Number two, use a resource that will provide some structure, understanding, and additional insight.  And if this sounds like a commercial, it could be construed that way.  But it's a commercial because we love people.  I read the Daily Walk for the first 10 or 15 years of my Christian life.  I read through the Bible in a year.  Do the Bible in a year.  You can do it.  I don't know about you, who are the Hittites anyway?  Who are the Moabites and the Jebusites?  And what does it matter what happens to them…I don't know any of that stuff.  But here you have a tool.  It tells what was happening in history and so that's how it's broken up.  And there's something specific for me.  And now a regular ordinary people like me and you and Daws and Cameron and Hudson can just grow and be who we're supposed to be and we get some help from some resources.
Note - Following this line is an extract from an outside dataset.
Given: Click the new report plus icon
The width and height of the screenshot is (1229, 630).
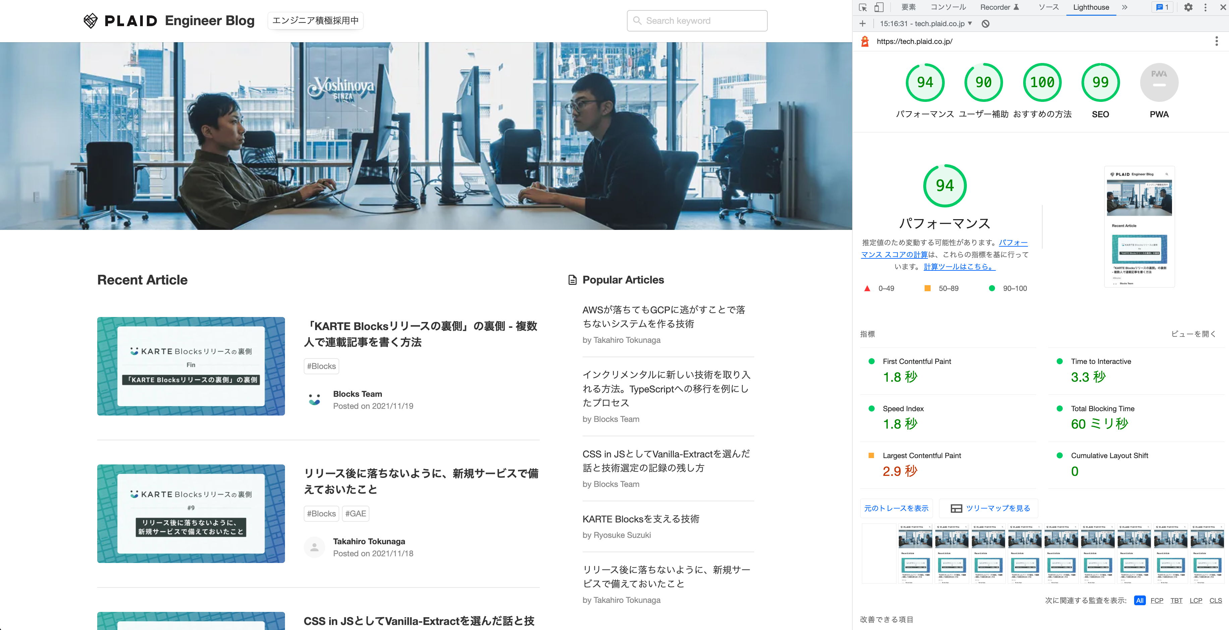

Third, don't be overwhelmed, but develop a plan to read one book every month or two.  I don’t want you going away feeling guilty and overwhelmed and, "I turned on the TV.   Because I’m a sinner!  I remember what Chip said.  Turn it off more, Okay?  I don't want to interfere with what God's speaking to you.  But what I want you to do is say, "I'm going to start substituting media for some meat, some intellectual, spiritual, psychological, mind renewing, God ordained, meat.  And I'm going to enjoy it." 

That's the final one.  Enjoy the journey.  It is not about how many books you read.  It is about how deeply the books you read sink into your life.